▶ **To-do item**: In the passage below about Lauren Smith-Fields, why did Matthew LaFountain begin chest compressions? Answer in one to three sentences.

▶ **Source passage**:
»»

Lauren Smith-Fields (January 23, 1998 — December 12, 2021) was an African-American woman living in Bridgeport, Connecticut. On the morning of Sunday, December 12, 2021, she was allegedly found unresponsive in bed by her Bumble date, Matthew LaFountain.

Background 
Smith-Fields was aged 23 and on a date with a Bumble date, Matthew LaFountain, at the time of her death. He found her unresponsive at around 6 a.m. Immediately calling 9-1-1, he started chest compressions as advised by the operator. These efforts would prove to be unsuccessful and she was pronounced dead at the scene. First responders noted that her date seemed "shaken up" and in a state of shock. Her death was ultimately ruled an accidental overdose caused by Fentanyl and alcohol mixing.

««

▶ **Source data**:
»»

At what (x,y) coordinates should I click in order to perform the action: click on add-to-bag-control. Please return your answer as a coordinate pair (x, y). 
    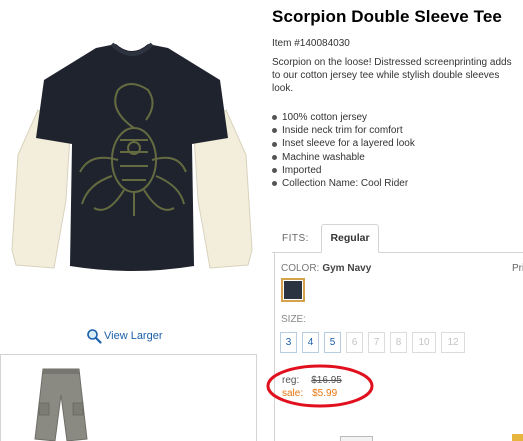
    Looking at the image, I should click on (356, 438).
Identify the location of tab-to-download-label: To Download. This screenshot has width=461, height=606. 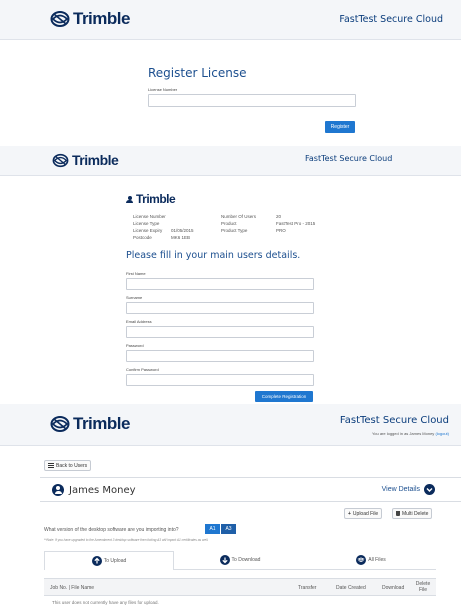
(246, 560).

««

▶ **Written reply**: He began chest compressions because the 9-1-1 operator advised him to. He had found Smith-Fields unresponsive at around 6 a.m. and immediately called 9-1-1.